Begin TEXT PASSAGE
We'll need to pass it through (assuming we want to keep supporting
dm, see the recent discussion with Dan).
FYI, here is a sketch where I'd like to move to, but this isn't properly
tested yet:
http://git.infradead.org/users/hch/misc.git/shortlog/refs/heads/dax-devirtualize
To support something like DAXDEV_F_RECOVERYwe'd need a separate
dax_operations methods. Which to me suggest it probably should be
a different operation (fallocate / ioctl / etc) as Darrick did earlier.
On Fri, Oct 22, 2021 at 01:37:28AM +0000, Jane Chu wrote:
> On 10/21/2021 4:31 AM, Christoph Hellwig wrote:
> > Looking over the series I have serious doubts that overloading the
> > slow path clear poison operation over the fast path read/write
> > path is such a great idea.
End TEXT PASSAGE
### JOB A
Can you rewrite the records, beginning at the line that has "Screen dimensions: 543x385" and continuing through the end of the records, with "Open" replaced by "Select" and the pictures left out?
The DAX discussion and the records that follow are unrelated material.
Begin RECORDS SUPPLIED
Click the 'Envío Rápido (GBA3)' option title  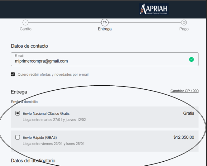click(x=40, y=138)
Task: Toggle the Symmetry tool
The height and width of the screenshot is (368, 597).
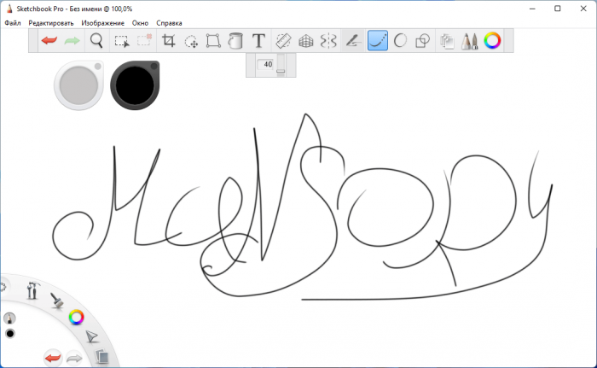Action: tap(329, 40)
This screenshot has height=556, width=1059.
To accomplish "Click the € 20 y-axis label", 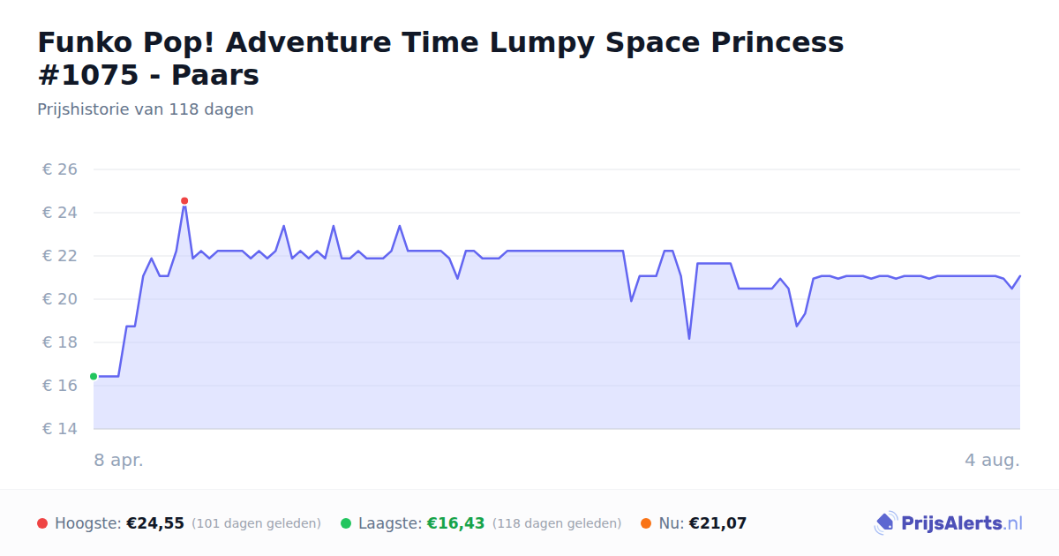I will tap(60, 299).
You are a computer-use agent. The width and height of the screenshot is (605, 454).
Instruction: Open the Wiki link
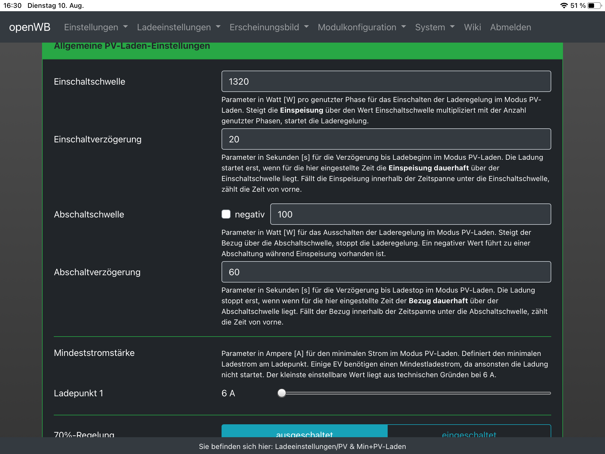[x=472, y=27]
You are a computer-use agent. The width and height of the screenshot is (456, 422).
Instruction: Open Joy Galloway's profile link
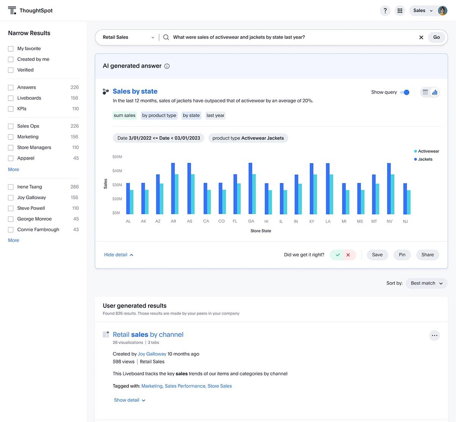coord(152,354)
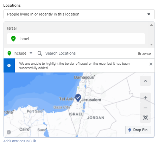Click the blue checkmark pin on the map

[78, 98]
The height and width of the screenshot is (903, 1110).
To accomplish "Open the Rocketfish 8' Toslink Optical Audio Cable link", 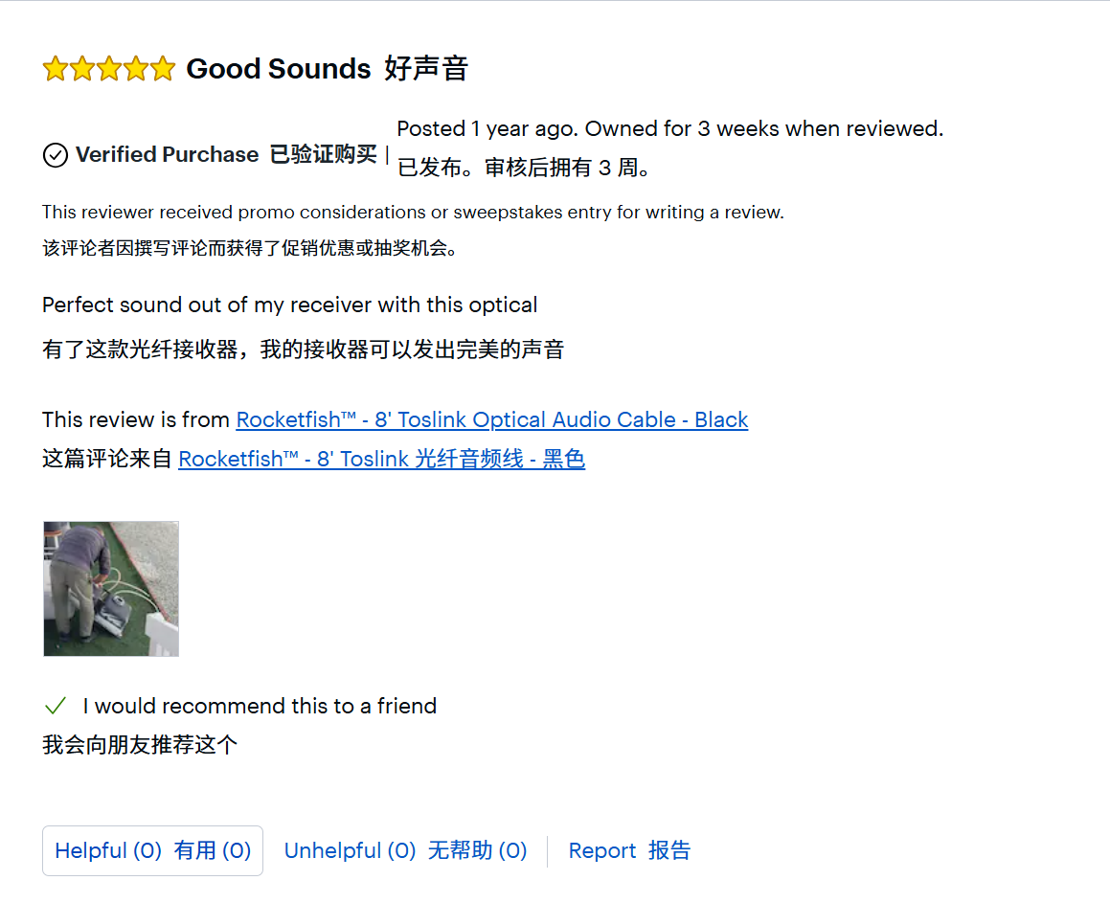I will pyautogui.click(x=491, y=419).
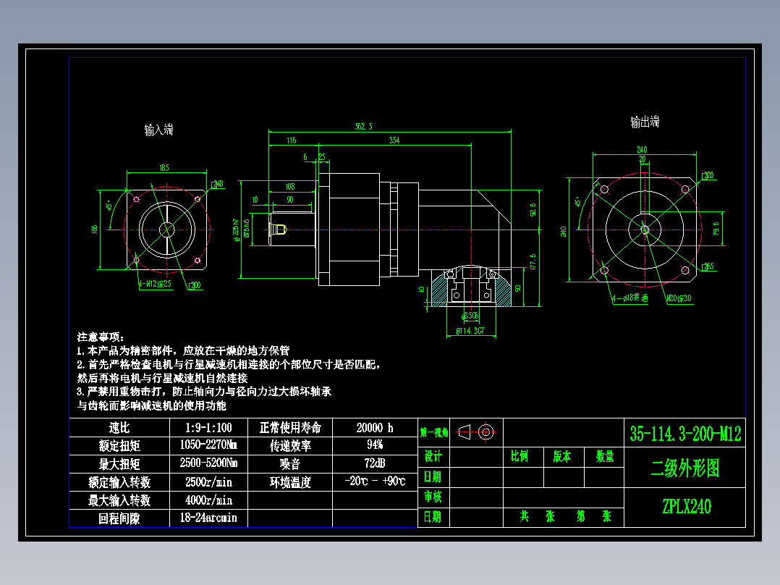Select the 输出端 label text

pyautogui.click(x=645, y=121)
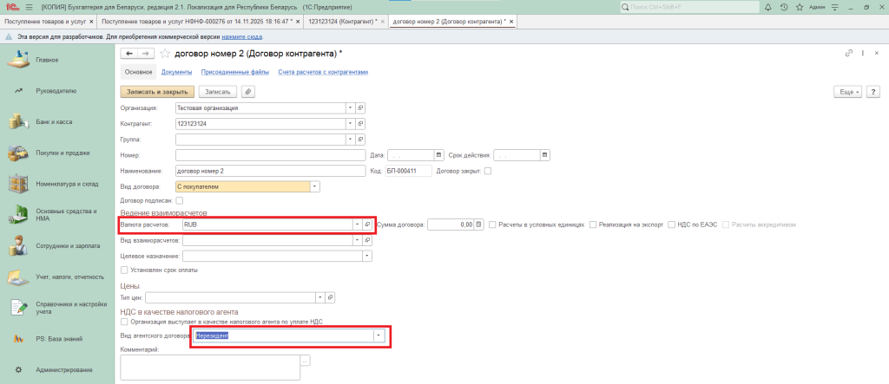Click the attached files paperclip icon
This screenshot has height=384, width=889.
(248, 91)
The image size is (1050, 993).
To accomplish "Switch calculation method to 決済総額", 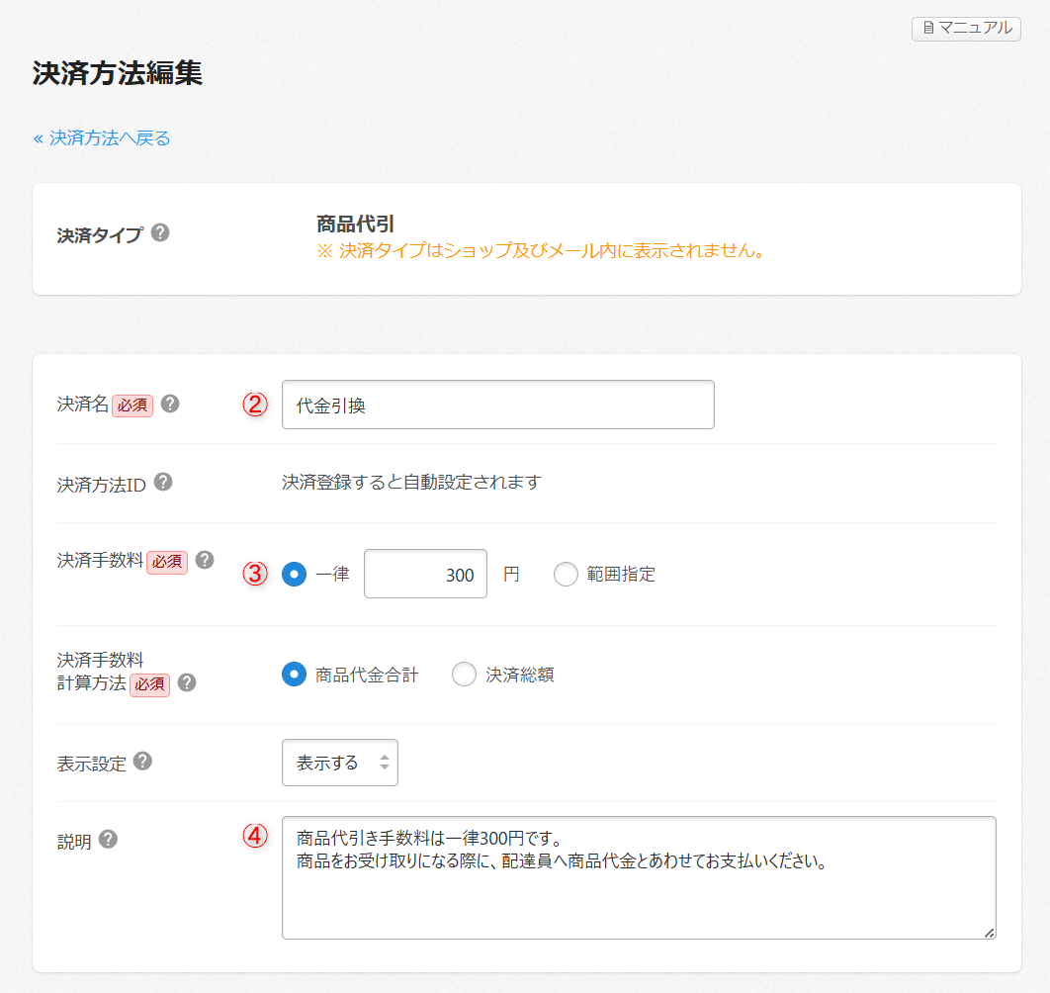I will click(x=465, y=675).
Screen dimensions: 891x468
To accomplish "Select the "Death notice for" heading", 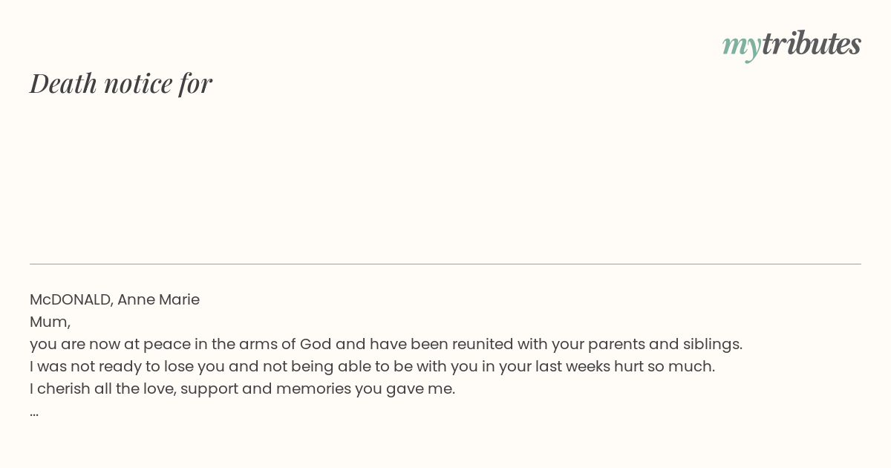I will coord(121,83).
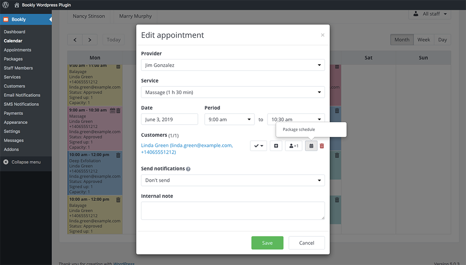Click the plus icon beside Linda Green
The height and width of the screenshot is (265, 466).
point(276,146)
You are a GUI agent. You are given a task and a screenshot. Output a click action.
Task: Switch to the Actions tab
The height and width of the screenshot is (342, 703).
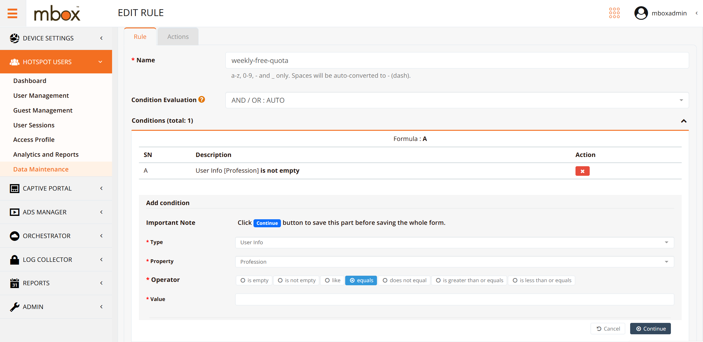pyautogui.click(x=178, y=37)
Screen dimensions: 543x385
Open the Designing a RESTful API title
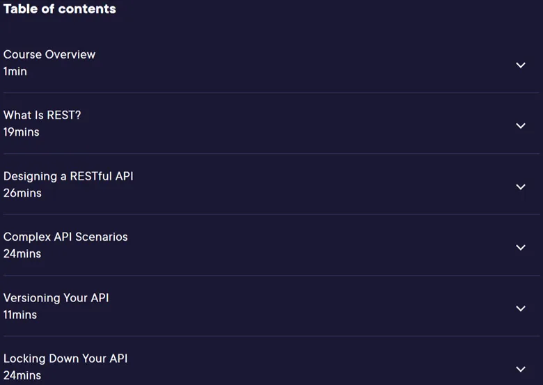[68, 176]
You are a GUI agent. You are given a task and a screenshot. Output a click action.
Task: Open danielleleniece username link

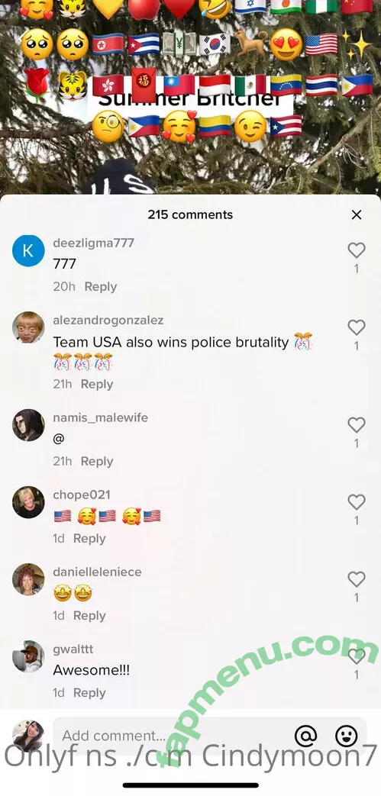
End RECORDS SUPPLIED
### JOB B
In the DAX discussion, who wrote on 10/21/2021 at 4:31 AM?

### COMPLETE OUTPUT A
Screen dimensions: 543x385
Select the Designing a RESTful API title
[68, 176]
You are a GUI agent. You are given a task and a screenshot. Output a click action.
Task: Select danielleleniece username link

### COMPLETE OUTPUT B
Christoph Hellwig